Your objective —
The answer should be the exact lines from the line containing "Task: Click the Coin" through the last line of the material below, with no pictures.

Dataset records —

***

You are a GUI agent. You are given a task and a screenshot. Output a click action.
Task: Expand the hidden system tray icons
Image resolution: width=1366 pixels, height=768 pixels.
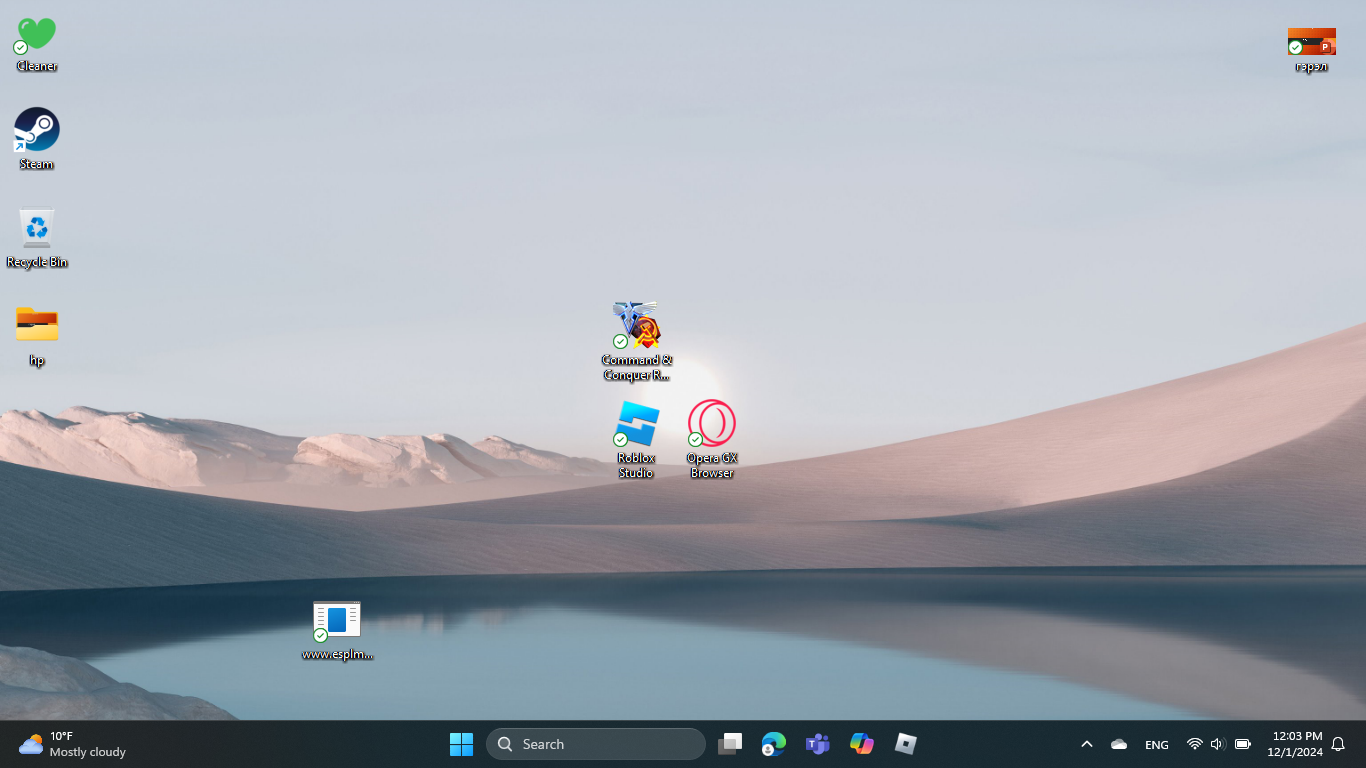(x=1086, y=744)
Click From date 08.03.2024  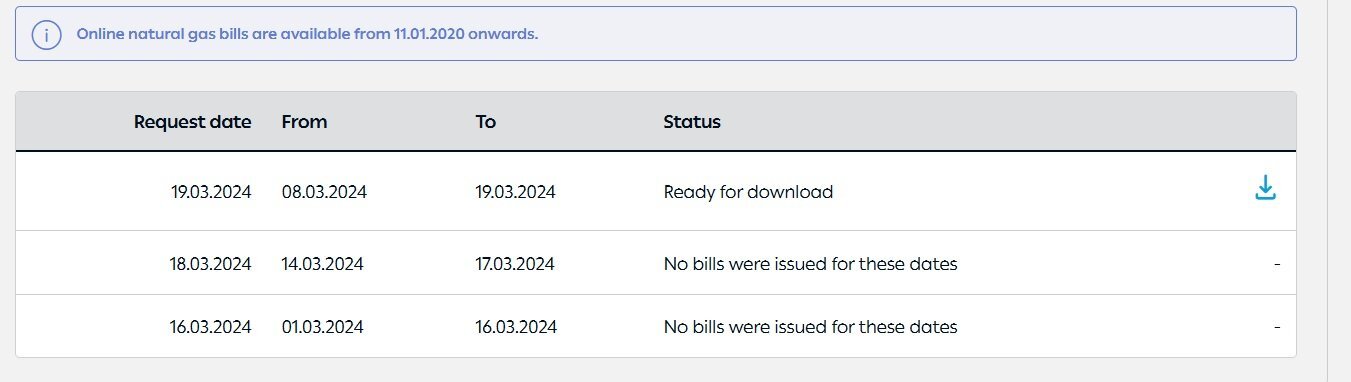[325, 192]
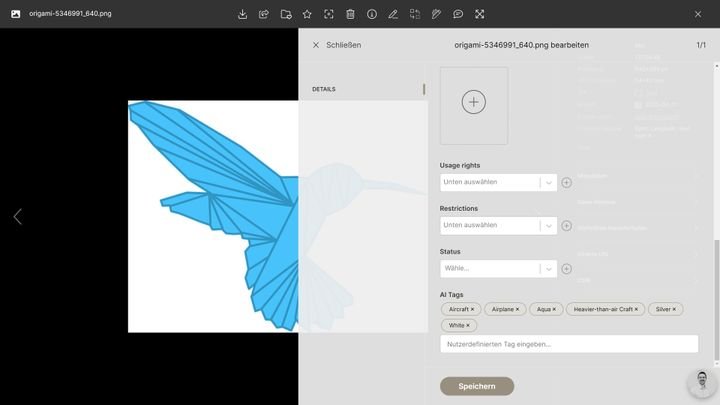Click Schließen to close the edit panel
Viewport: 720px width, 405px height.
point(336,45)
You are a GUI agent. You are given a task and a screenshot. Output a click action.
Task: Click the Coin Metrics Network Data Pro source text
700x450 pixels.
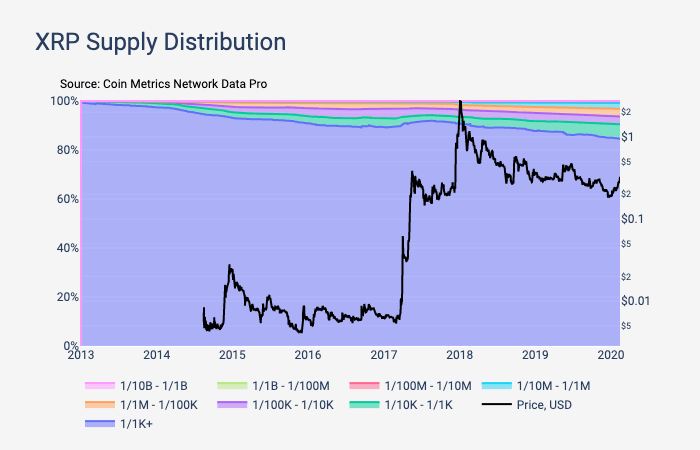163,83
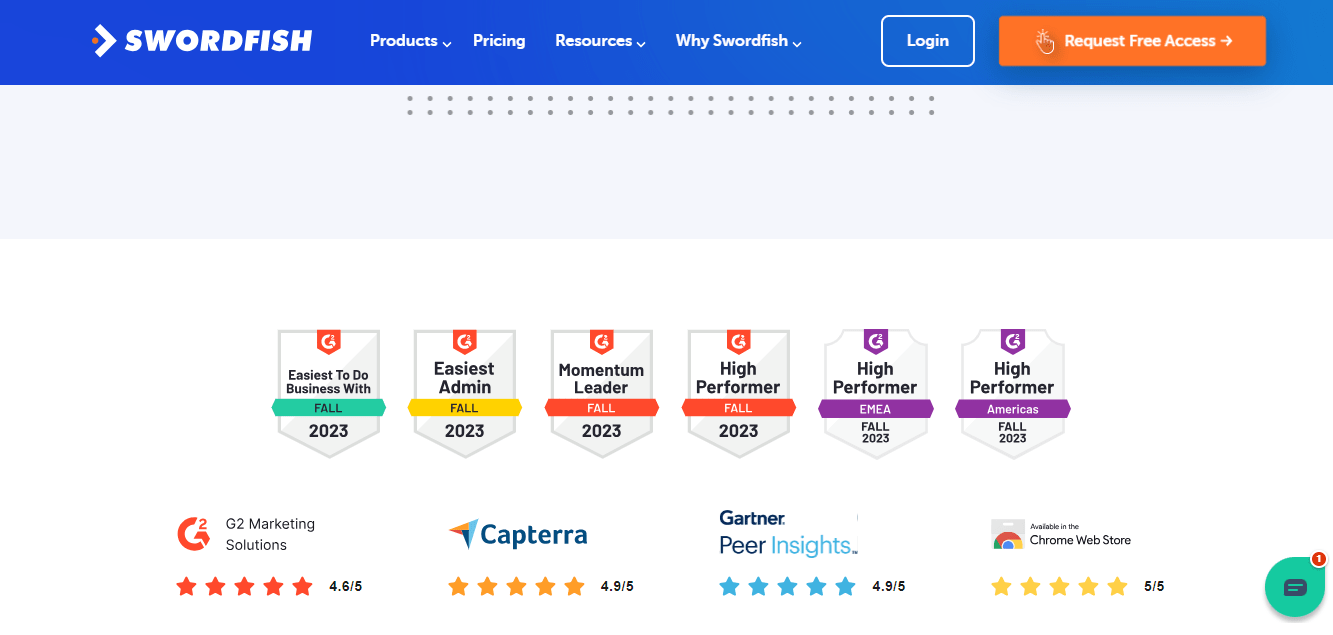
Task: Click the Easiest To Do Business With badge
Action: [x=328, y=393]
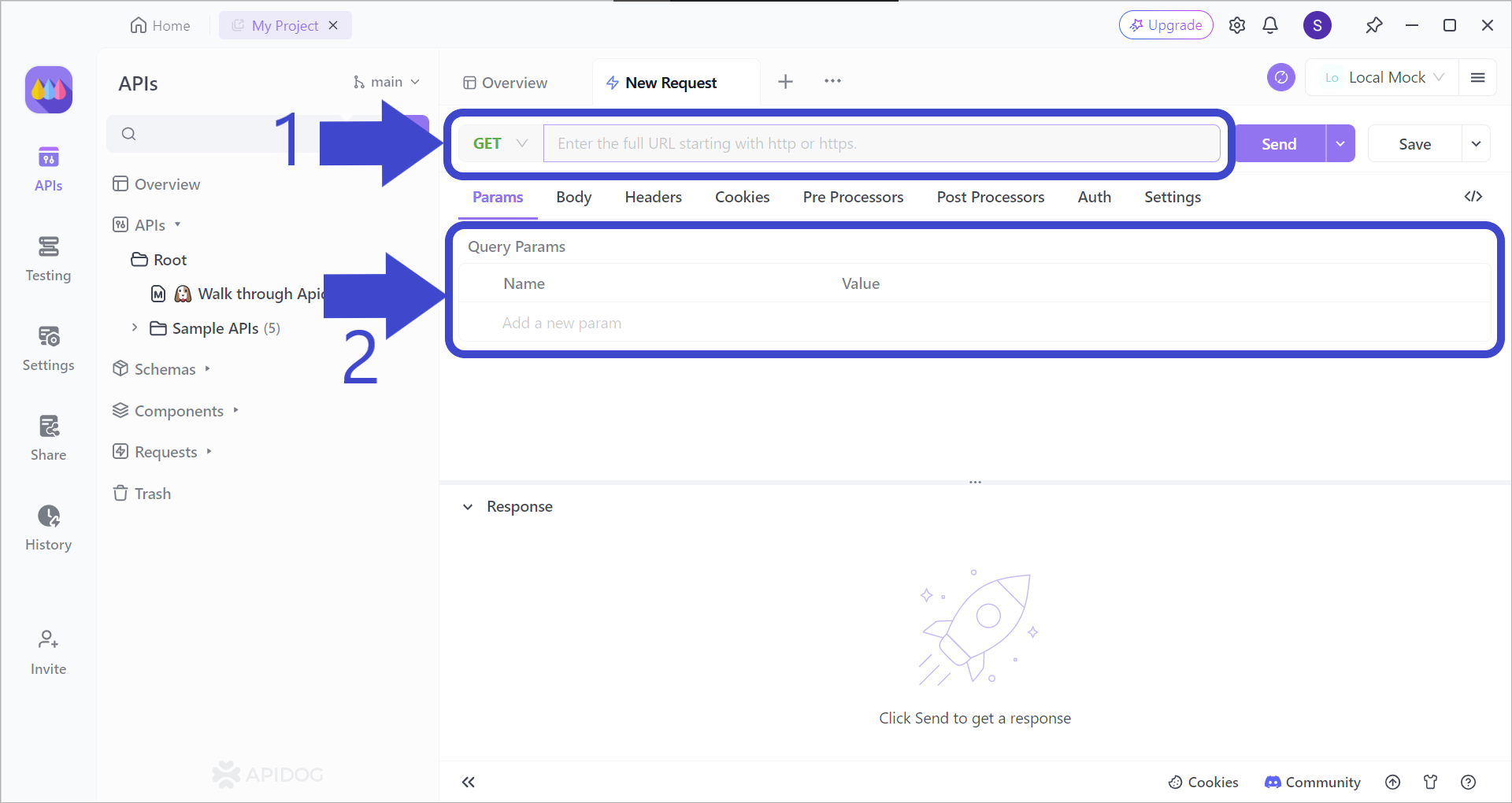Open the Local Mock environment dropdown
Viewport: 1512px width, 803px height.
tap(1385, 77)
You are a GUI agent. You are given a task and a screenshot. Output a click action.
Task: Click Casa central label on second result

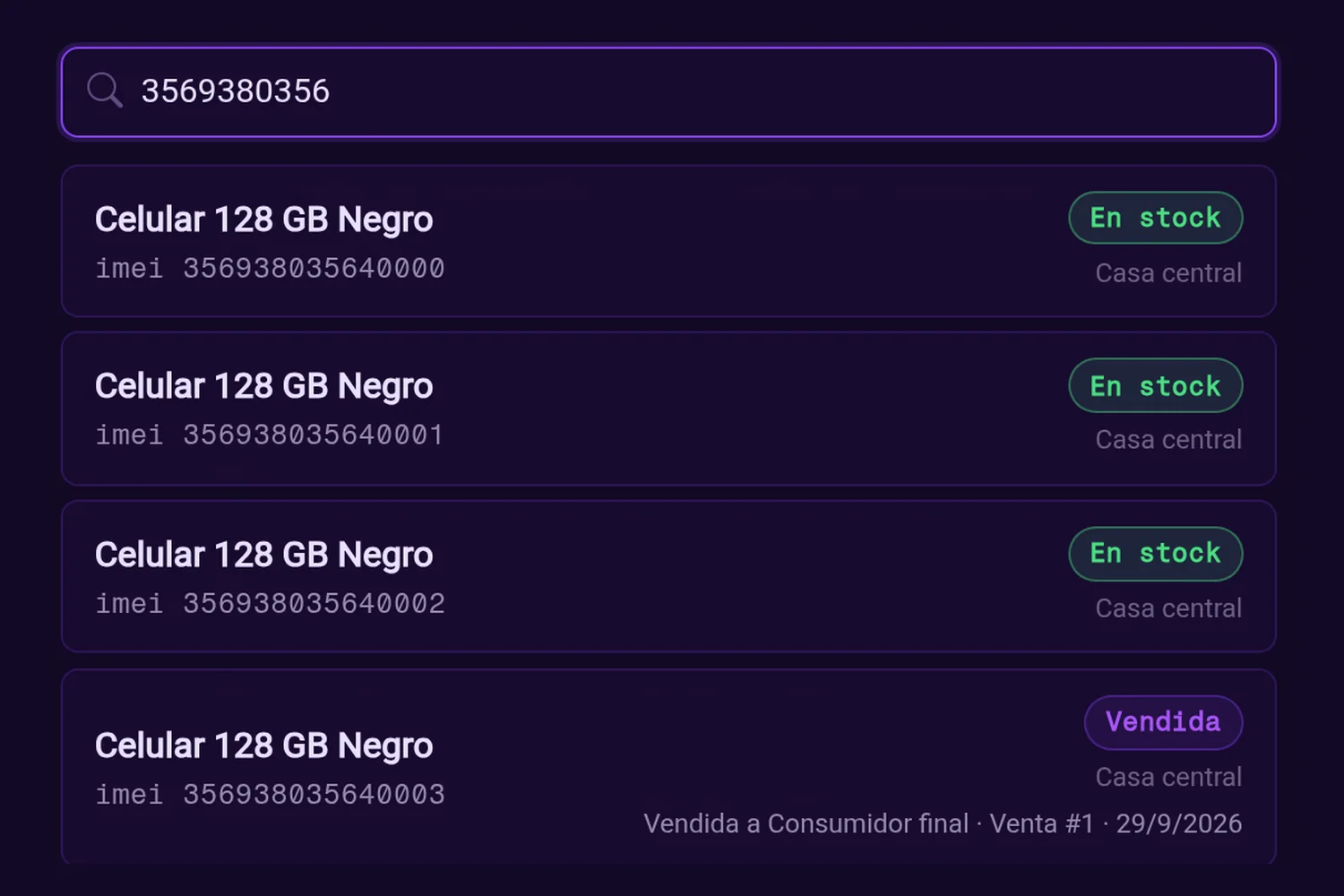(x=1168, y=439)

***

Solution to this exercise —
Task: Click the Coin Metrics Network Data Pro source text
700x450 pixels.
163,83
Task: Click the Easiest To Do Business With badge
Action: [x=328, y=393]
Open the Local Mock environment dropdown
Viewport: 1512px width, 803px height.
tap(1385, 77)
You are a GUI agent. You are given a task and a screenshot. Output a click action.
Task: Click Casa central label on second result

(x=1168, y=439)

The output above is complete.